May 6, 2008

Exclusive NYC Donut Report Exposé: Carroll Gardens "Donut" House Doesn't Have Any Donuts!!
















(photo nabbed from Lost City)

Location: 314 Court Street (between DeGraw and Sackett), Brooklyn

Subway:
F or G to Carroll St.

Neighborhood:
Carroll Gardens. Italian- and Greco-American pensioners looking lost among stroller moms, domesticated boyfriends, second-tier hipsters, bums, frame shops.

My order: Two scrambled eggs with bacon, hash browns, pre-buttered white toast, small orange juice and coffee. But no donuts.

Cost: $7.35, including $2 tip.

This was a huge disappointment, verging on an outrage. Ever since I spotted Donut House over a year ago, there had always been a small, childish voice in the back of my head saying, "Go to Donut House today? Go to Donut House today?"

Today was finally going to be that day. Appointments had been cleared and so forth. And as I walked all the way down Court Street I was both giddy with anticipation of fresh donuts and jumpy with fear that I was too late, that Donut House had already been replaced with another pilates studio, ATM vestibule, or real-estate agency. Every time I passed another papered-over storefront under renovation, that little child in the back of my head whimpered, "Donut House gone? Donut House gone?"

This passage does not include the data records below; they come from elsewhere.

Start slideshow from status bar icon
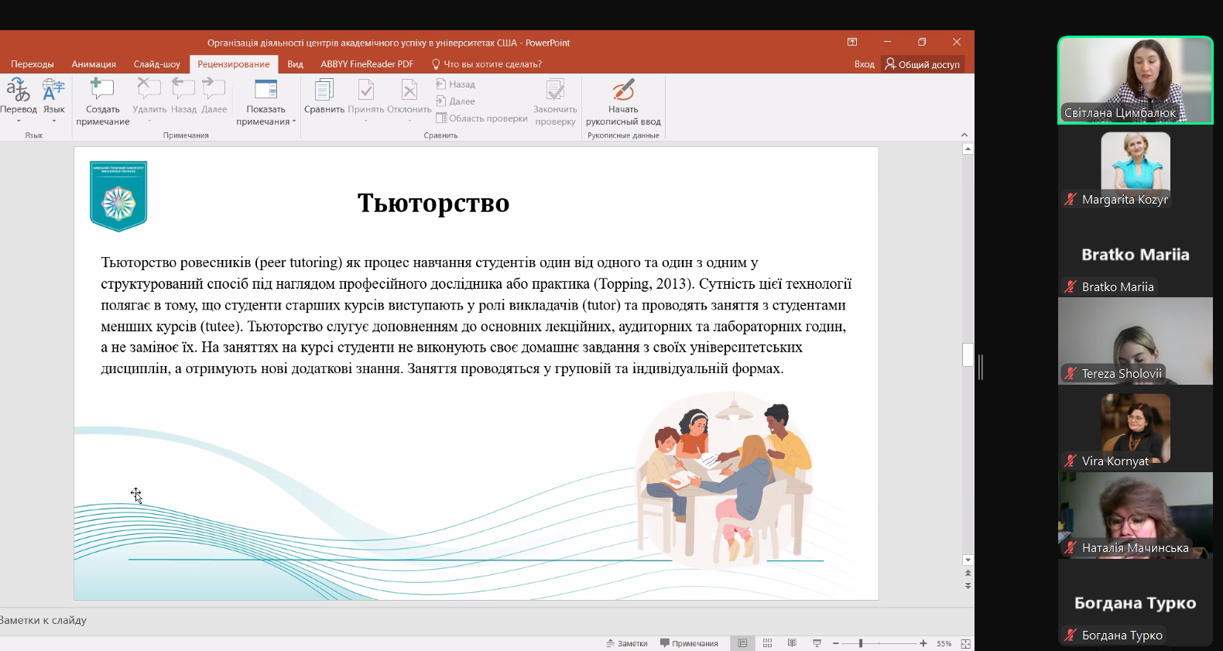point(817,643)
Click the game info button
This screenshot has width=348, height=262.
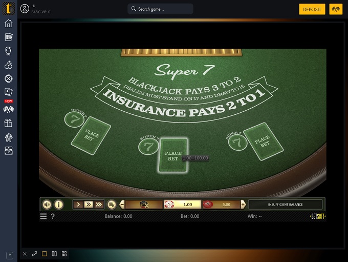click(x=59, y=205)
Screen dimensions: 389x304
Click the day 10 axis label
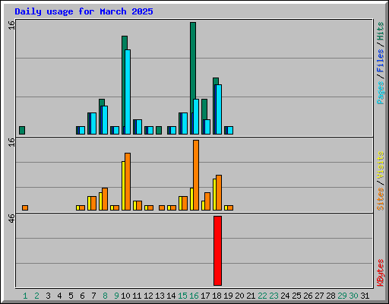point(125,296)
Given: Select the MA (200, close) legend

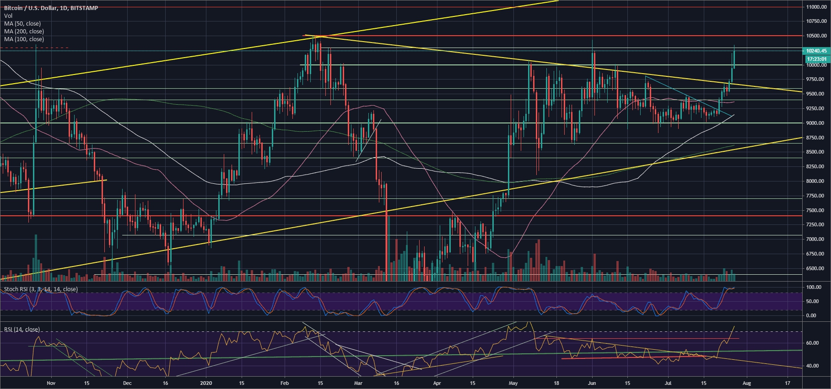Looking at the screenshot, I should (24, 32).
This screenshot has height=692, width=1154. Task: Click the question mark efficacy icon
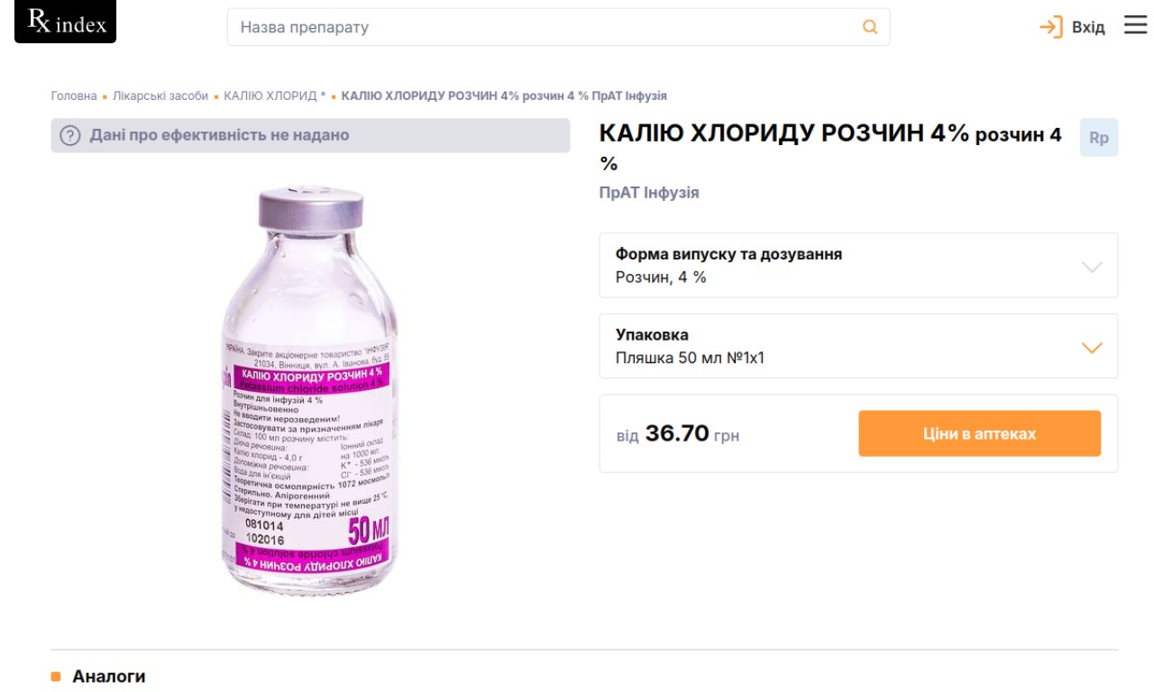[x=70, y=136]
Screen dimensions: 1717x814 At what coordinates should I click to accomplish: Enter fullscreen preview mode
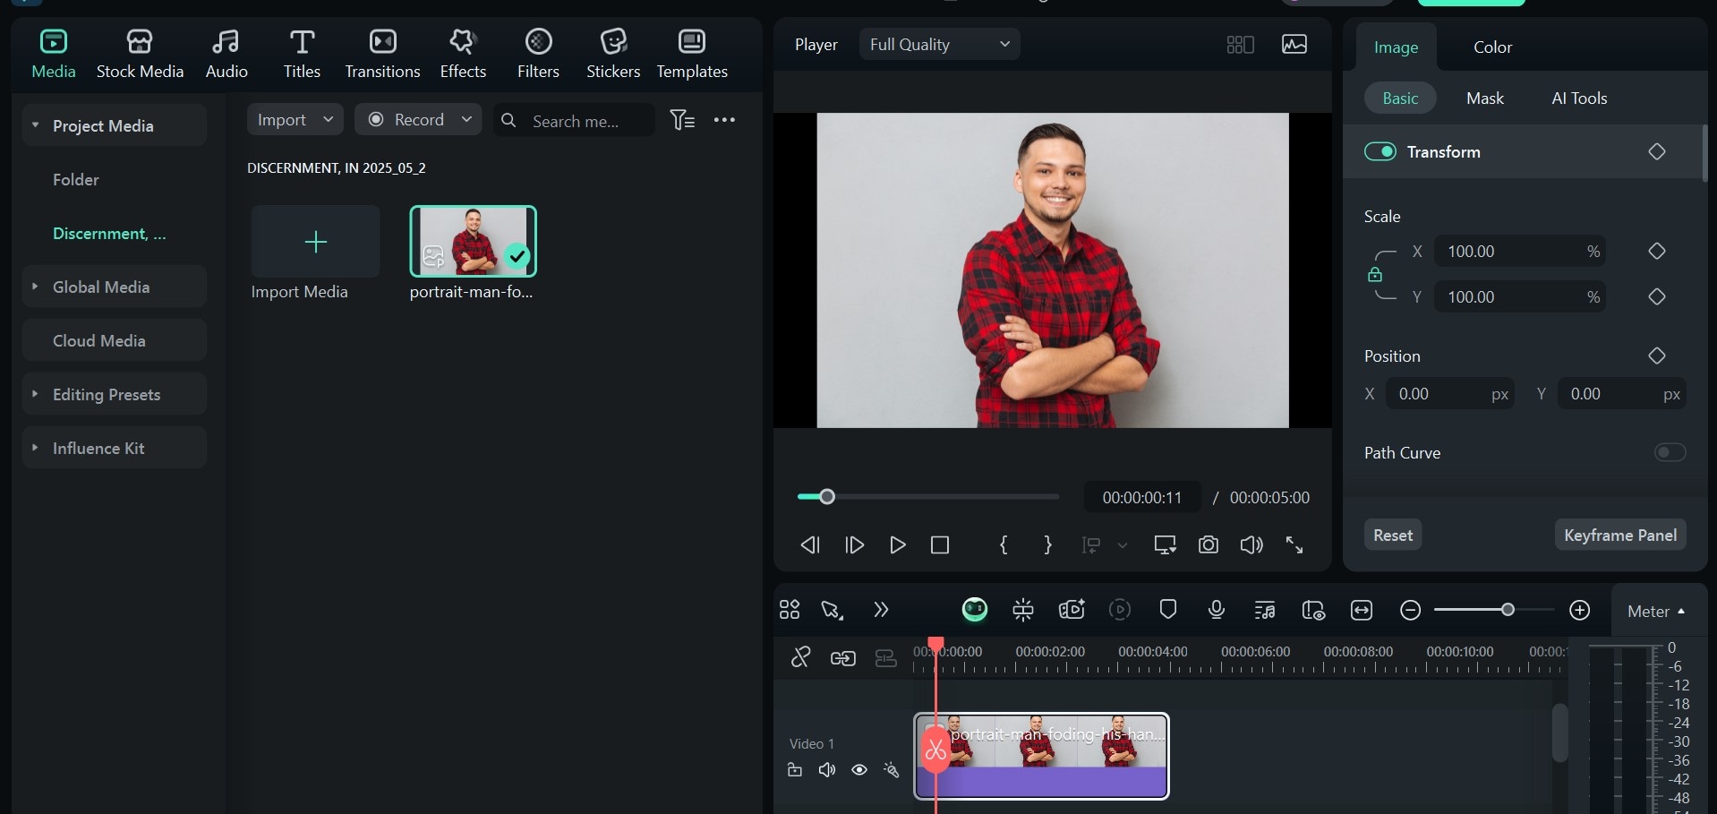click(x=1294, y=544)
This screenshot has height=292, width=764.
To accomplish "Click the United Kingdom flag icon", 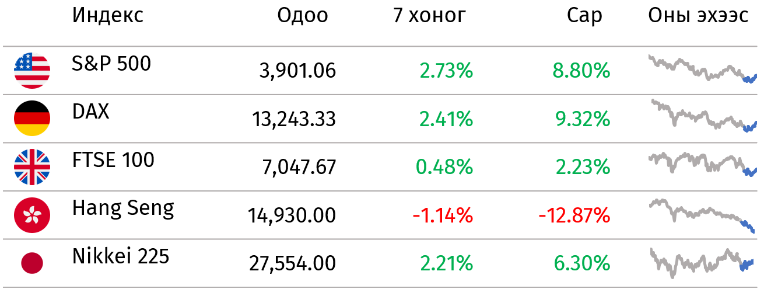I will coord(32,167).
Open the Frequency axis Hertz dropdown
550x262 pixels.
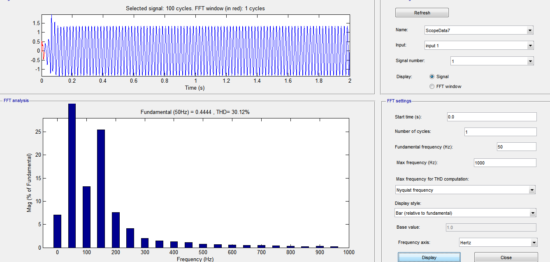click(498, 243)
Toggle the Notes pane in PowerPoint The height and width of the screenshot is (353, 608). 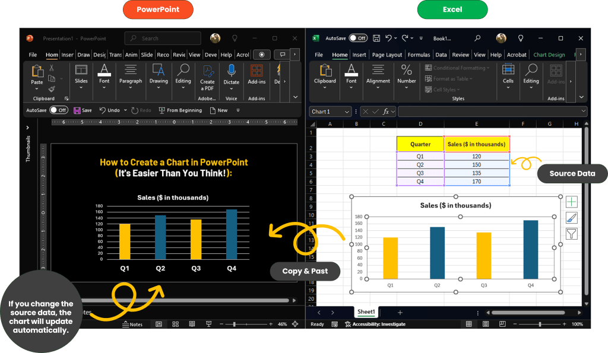(132, 325)
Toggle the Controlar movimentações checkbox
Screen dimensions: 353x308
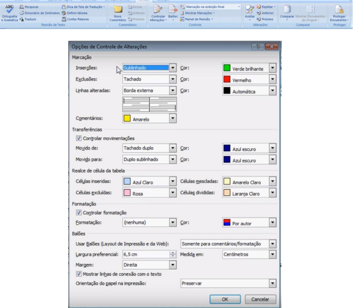(78, 138)
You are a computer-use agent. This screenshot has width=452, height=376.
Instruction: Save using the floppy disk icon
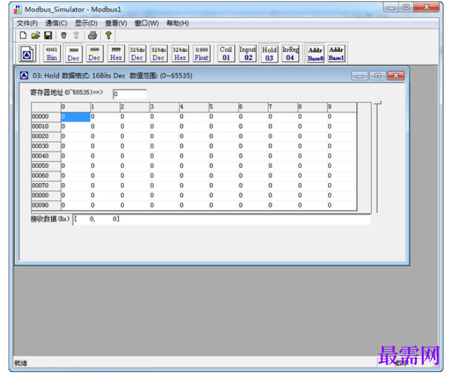(48, 36)
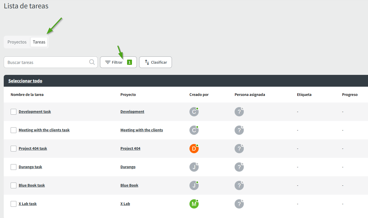Select the X Lab task checkbox
Screen dimensions: 368x218
pyautogui.click(x=14, y=204)
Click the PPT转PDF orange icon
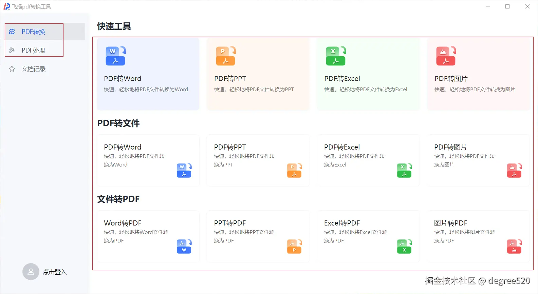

It was gone, readers. Still there physically, still in operation, still called "Donut House," but gone in spirit. There were no donuts in Donut House. There were shrink-wrapped muffins and prepackaged croissants on the counter, and days-old pie and cheescake in the glass case. But not a cruller, long john, jelly-filled, or glazed old fashioned in sight.

What was left was a dingy old greasy spoon drained of vitality. There was a dull formica counter, and middle-aged men sat at the counter and frowned. There was a grumbling fry cook in a starched white shirt and paper hat, and a shuffling Greek waiter with a fistful of straws jammed in his back pocket. A couple of unshaven young musicians in vintage track suits discussed the vagaries of club bookings, probably attempting to adopt an ironic appreciation of the place, but I am pretty sure the real hipsters moved past ironic nostalgia a long time ago.

"Where are the donuts?" I asked the waiter.

"No more donuts."

"Are you just out of them today, or --?"

He made the "finito" gesture. "They are no more."

"But the place is called Donut House."

An old man halfway down the counter snorted. "And you know what? It ain't a real house, either!"

On the positive side, my breakfast was served to me almost instantaneously and it was pretty good. The bacon was a little too crispy for my taste but this is my struggle in any diner or breakfast place. The coffee was fresh and robust. It was flavorful but not in that cloying European Hazelnut French Roast sort of way. And all of that for $5.35 -- including orange juice, potatoes, and toast! For a minute I was transported back to the Old Days when men wore suspenders and hats and lived alone in rooming houses, possessed of no cooking skills whatsoever, and would stop at a place like this for eggs over easy or a "minute steak" (whatever that was) before shambling off to look for work (probably unsuccessfully) in the selling game.

Then a group of elderly ladies who had just finished playing tennis wandered into the place by mistake, and before leaving the alpha lady just shook her head and said, "Oy." And I realized all at once that the Old Days probably sucked -- that if I'd had the misfortune to be alive during the Old Days I surely would have shot myself in the head in a rooming house bathtub -- and, as a corollary to that, I realized that the eggs were too greasy, the potatoes were too dry, and the over-buttered toast was irreparably soggy. I felt a stomachache coming on.

The waiter opened up more after I left him a $2 tip (money talks!!). He explained that the donuts had been discontinued six months ago. "People didn't like 'em! Stopped ordering 'em! No more!"

If people don't want your donuts and you are a Donut House, you are doomed.

Outside it was present-day Carroll Gardens, or Cobble Hill, or BoCaCoCa, or whatever the real-estate brokers are calling it now. Across Court Street, a bank of ATMs chirped. A stroller jam developed outside a newly opened patisserie. A sign at the nearby primary school proclaimed that it was "Multicultural Week."

When I took out my camera to photograph the Donut House facade, a homeless man appeared out of nowhere and clawed at my hand. "Come on," he said, indicating Donut House, "get me something to eat in there! Tomorrow's my birthday!" I wished him the best of luck and hurried away, with no photo. Hence the appropriated image at the top of this report.

I am sure all of this could have been avoided if they hadn't discontinued the donuts.